[Stored dataset items]

------------------------

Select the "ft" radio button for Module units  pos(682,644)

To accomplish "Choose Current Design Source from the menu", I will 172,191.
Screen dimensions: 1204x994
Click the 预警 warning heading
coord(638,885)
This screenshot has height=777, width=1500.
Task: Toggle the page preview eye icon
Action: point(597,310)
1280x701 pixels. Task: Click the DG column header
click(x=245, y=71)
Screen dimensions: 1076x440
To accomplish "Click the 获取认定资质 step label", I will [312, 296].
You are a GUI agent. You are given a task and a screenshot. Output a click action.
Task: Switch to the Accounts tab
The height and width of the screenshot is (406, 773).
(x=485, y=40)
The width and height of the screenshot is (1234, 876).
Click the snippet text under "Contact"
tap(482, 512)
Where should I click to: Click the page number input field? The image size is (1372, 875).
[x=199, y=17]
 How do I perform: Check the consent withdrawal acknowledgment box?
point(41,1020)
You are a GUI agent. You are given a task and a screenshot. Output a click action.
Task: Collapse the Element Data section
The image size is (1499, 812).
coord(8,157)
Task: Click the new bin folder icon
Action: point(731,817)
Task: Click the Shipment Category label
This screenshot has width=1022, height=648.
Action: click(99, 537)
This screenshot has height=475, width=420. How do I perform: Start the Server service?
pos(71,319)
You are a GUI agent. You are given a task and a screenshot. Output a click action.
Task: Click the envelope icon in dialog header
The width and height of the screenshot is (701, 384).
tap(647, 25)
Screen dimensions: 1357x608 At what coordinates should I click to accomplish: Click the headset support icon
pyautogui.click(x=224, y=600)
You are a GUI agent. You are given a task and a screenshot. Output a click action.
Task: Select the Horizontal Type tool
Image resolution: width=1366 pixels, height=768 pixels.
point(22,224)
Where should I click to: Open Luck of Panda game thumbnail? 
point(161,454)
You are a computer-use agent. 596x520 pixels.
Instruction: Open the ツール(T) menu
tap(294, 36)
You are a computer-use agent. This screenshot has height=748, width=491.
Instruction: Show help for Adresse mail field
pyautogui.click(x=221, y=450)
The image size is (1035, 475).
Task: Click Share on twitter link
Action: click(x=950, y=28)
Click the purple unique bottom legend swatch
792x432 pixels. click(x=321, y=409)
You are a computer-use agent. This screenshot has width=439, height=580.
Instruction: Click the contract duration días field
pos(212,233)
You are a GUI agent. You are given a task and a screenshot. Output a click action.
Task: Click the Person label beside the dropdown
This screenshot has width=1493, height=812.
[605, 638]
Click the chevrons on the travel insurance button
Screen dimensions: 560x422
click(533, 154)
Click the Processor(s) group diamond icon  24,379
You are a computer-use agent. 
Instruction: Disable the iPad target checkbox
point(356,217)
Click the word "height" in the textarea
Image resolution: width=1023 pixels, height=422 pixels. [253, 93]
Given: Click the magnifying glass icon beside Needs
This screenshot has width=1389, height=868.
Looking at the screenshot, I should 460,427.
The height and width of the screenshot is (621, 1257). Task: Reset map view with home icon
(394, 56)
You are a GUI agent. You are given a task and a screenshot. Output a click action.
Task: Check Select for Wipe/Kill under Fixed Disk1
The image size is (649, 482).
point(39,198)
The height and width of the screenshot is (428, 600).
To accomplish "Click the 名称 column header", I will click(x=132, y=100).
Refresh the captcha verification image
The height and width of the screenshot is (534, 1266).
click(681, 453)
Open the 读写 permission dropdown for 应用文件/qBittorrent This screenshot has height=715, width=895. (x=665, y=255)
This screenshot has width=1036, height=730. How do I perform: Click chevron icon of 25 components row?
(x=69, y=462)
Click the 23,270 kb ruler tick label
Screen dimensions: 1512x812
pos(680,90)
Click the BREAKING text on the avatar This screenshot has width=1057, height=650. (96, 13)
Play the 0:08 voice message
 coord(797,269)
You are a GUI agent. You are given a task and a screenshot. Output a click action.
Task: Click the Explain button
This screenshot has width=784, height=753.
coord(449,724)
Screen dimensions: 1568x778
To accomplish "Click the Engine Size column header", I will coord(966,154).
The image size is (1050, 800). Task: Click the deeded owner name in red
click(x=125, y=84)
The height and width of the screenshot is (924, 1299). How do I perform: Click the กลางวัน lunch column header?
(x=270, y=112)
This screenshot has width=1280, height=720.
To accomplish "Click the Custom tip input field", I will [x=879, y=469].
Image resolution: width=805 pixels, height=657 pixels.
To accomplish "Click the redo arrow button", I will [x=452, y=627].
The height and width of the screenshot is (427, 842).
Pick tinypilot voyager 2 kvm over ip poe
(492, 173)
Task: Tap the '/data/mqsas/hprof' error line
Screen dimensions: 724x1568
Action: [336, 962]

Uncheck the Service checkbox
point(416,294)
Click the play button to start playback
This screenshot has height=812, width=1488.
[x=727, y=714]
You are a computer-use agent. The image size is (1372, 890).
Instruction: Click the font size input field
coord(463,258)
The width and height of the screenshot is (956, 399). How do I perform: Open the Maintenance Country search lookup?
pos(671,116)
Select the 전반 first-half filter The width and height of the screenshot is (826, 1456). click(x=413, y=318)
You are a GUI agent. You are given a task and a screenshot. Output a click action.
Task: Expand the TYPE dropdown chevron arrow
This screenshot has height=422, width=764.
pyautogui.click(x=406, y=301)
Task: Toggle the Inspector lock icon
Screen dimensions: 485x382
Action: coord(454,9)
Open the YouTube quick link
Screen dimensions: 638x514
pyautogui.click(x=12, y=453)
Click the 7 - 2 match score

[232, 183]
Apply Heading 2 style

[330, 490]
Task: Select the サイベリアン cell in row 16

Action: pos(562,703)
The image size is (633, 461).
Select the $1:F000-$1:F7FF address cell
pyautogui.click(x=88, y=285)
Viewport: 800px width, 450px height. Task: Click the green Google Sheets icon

------------------------

Set down each line exactly as it appears, starting at the top of the data and ending at the line containing "Task: Collapse the Element Data section", and include no other lines.

Select the "ft" radio button for Module units  pos(682,644)

To accomplish "Choose Current Design Source from the menu", I will 172,191.
Screen dimensions: 1204x994
Click the 预警 warning heading
coord(638,885)
This screenshot has height=777, width=1500.
Task: Toggle the page preview eye icon
Action: point(597,310)
1280x701 pixels. Task: Click the DG column header
click(x=245, y=71)
Screen dimensions: 1076x440
To accomplish "Click the 获取认定资质 step label", I will [312, 296].
You are a GUI agent. You are given a task and a screenshot. Output a click action.
Task: Switch to the Accounts tab
The height and width of the screenshot is (406, 773).
(x=485, y=40)
The width and height of the screenshot is (1234, 876).
Click the snippet text under "Contact"
tap(482, 512)
Where should I click to: Click the page number input field? The image size is (1372, 875).
[x=199, y=17]
 How do I perform: Check the consent withdrawal acknowledgment box?
point(41,1020)
You are a GUI agent. You are given a task and a screenshot. Output a click action.
Task: Collapse the Element Data section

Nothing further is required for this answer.